- [Exercise prompt]: Could you copy every record exactly, leaving the pictures behind?
################
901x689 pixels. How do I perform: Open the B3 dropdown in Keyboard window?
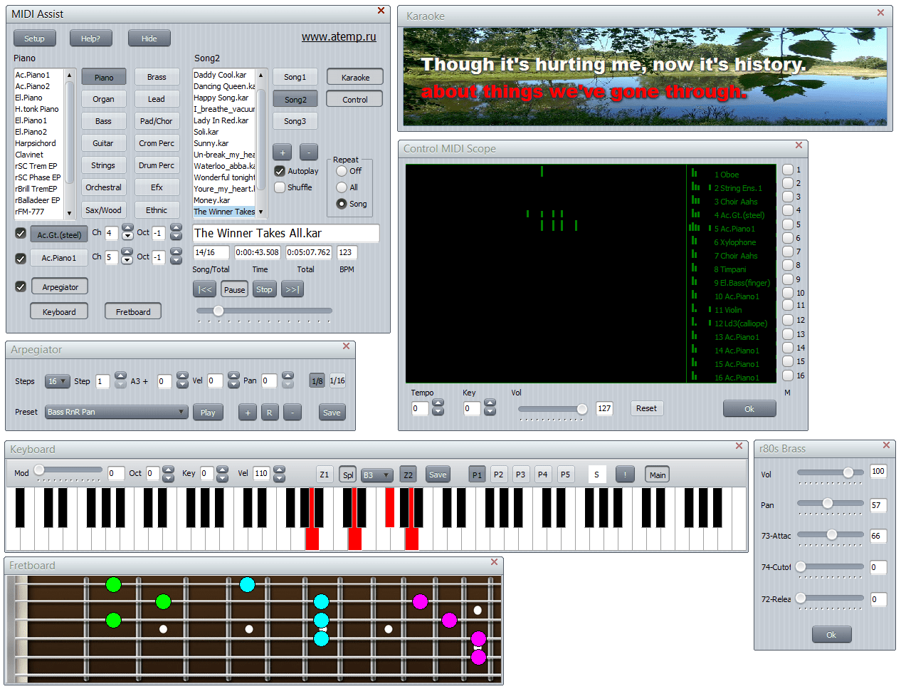pyautogui.click(x=376, y=474)
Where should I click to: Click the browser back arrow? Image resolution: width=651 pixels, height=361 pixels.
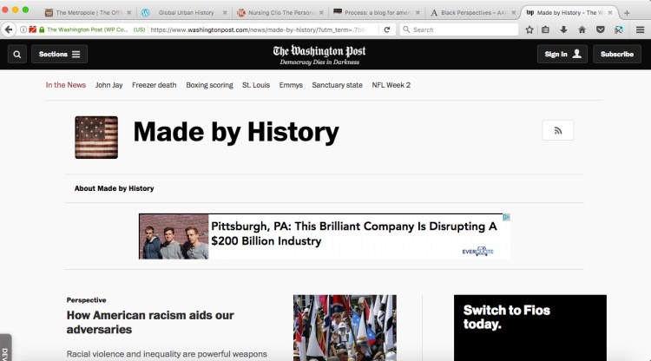point(9,30)
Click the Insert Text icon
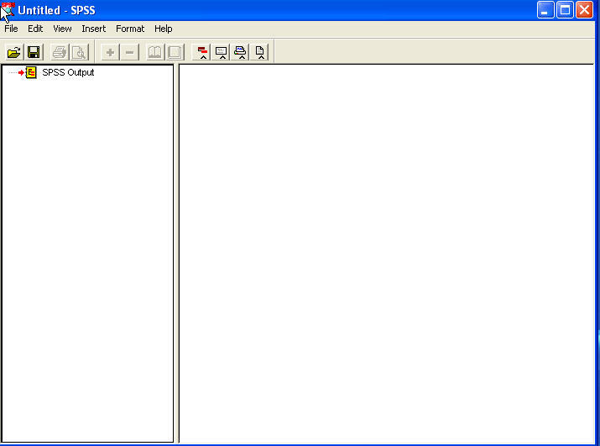Viewport: 600px width, 446px height. click(x=241, y=52)
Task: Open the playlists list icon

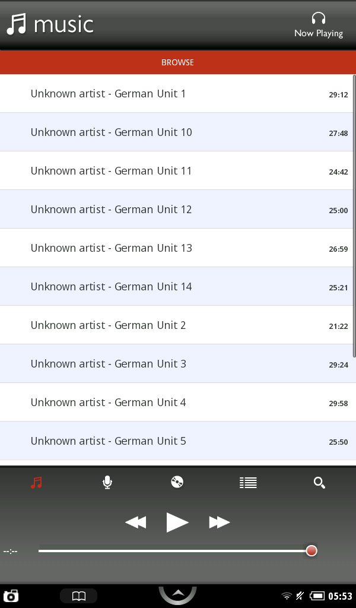Action: [248, 483]
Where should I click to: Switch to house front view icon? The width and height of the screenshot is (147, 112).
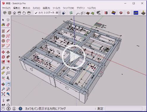click(15, 13)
################
- [Solved problem]:
901x689 pixels. How do I perform: Open the B3 dropdown in Keyboard window?
pyautogui.click(x=376, y=474)
Where should I click to: Click the browser back arrow? Image resolution: width=651 pixels, height=361 pixels.
point(9,30)
Click the Insert Text icon
Viewport: 600px width, 446px height. click(x=241, y=52)
Task: Open the playlists list icon

Action: [248, 483]
Where should I click to: Switch to house front view icon? The width and height of the screenshot is (147, 112).
click(15, 13)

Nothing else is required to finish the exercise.